┌─ EXTRACT PROVIDED

Wednesday, November 25, 2009

Decade End Mix: 25 Songs from 2002




Decade End Mix: 25 Songs from 2002


1. Float Away (All Of The Streets Are Lonely) - Marah
2. A Day At The Races - Jurassic 5
3. Two Months Off - Underworld
4. Weak Become Heroes - The Streets
5. Sacrifice - The Roots
6. Cause = Time - Broken Social Scene
7. Concrete Sky - Beth Orton
8. 7 Months, 39 Days - Hank Williams III
9. Sweet Lullabye - Stewboss
10. The Golden Age - Beck
11. Hard Candy - Counting Crows
12. Black Letter Days - Frank Black & The Catholics
13. N.Y. - Doves
14. NYC - Interpol
15. Back To The Life - Spoon
16. Oh! - Sleater-Kinney
17. No One Knows - Queens Of The Stone Age
18. Alright Alright - Sahara Hotnights
19. This Town - Hot Hot Heat
20. Death On The Stairs - The Libertines
21. Hurt - Johnny Cash
22. The Darkest One - The Tragically Hip
23. War On War - Wilco
24. Summertime Thing - Chuck Prophet
25. The Replacements - Tommy Womack


1. I spent a week in Ottawa with Marah's Float Away With the Friday Night Gods. The opening track 'Float Away (All Of the Streets Are Lonely)' is the first indication that someone replaced Marah with some weird American version of Oasis, which depending on your personal taste, could have you vomiting blood. As a fan of said English group, it was kind of cool to hear Marah reach for the Big Rock Sound and while it's not quite a massive success, it's still an interesting album. It paired well with walking alone around the market in our nation's capitol at night.

└─

**EXERCISE 1:** Copy the records verbatim, beginning at the line that contains "Tap the green" and continuing through the last line of the records.
The song list above and the records that follow are separate, unrelated material.

┌─ TASK INPUTS

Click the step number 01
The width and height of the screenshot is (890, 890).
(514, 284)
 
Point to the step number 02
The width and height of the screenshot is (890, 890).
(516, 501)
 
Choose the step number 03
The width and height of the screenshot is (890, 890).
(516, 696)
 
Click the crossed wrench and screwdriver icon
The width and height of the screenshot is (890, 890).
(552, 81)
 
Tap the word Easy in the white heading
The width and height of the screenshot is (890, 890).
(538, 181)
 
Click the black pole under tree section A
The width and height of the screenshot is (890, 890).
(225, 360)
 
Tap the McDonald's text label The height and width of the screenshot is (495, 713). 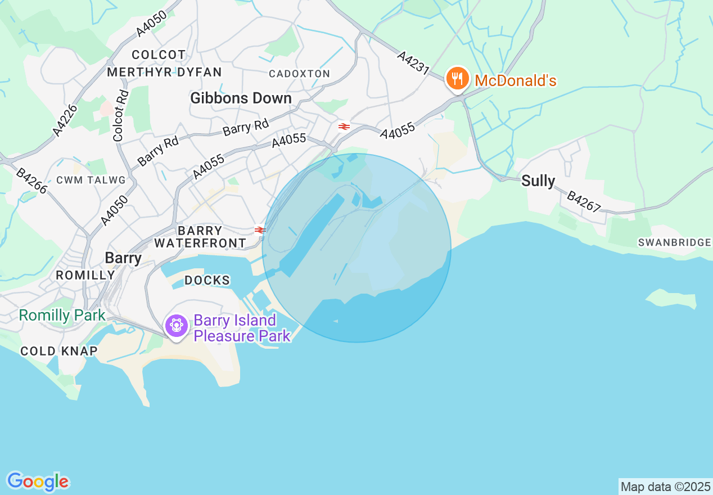pyautogui.click(x=515, y=81)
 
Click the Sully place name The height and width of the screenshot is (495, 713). pyautogui.click(x=538, y=181)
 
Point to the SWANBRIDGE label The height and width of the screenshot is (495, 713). pyautogui.click(x=674, y=242)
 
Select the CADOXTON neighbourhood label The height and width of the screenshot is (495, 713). pyautogui.click(x=299, y=74)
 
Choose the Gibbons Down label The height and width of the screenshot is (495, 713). pyautogui.click(x=241, y=98)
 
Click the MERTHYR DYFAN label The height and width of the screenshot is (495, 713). pyautogui.click(x=164, y=72)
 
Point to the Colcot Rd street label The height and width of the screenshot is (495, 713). pyautogui.click(x=121, y=115)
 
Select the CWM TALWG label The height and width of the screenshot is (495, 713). pyautogui.click(x=91, y=180)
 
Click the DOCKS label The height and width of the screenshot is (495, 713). pyautogui.click(x=207, y=280)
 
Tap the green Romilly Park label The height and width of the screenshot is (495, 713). pyautogui.click(x=62, y=315)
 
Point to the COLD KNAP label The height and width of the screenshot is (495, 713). pyautogui.click(x=58, y=352)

└─

**EXERCISE 2:** From the song list, write out the passage that begins at the words "1. I spent a" and ends after "capitol at night.", substituting "Montreal" for "Ottawa".

**EXERCISE ANSWER 1:**
Tap the green Romilly Park label The height and width of the screenshot is (495, 713). pyautogui.click(x=62, y=315)
 
Point to the COLD KNAP label The height and width of the screenshot is (495, 713). pyautogui.click(x=58, y=352)

**EXERCISE ANSWER 2:**
1. I spent a week in Montreal with Marah's Float Away With the Friday Night Gods. The opening track 'Float Away (All Of the Streets Are Lonely)' is the first indication that someone replaced Marah with some weird American version of Oasis, which depending on your personal taste, could have you vomiting blood. As a fan of said English group, it was kind of cool to hear Marah reach for the Big Rock Sound and while it's not quite a massive success, it's still an interesting album. It paired well with walking alone around the market in our nation's capitol at night.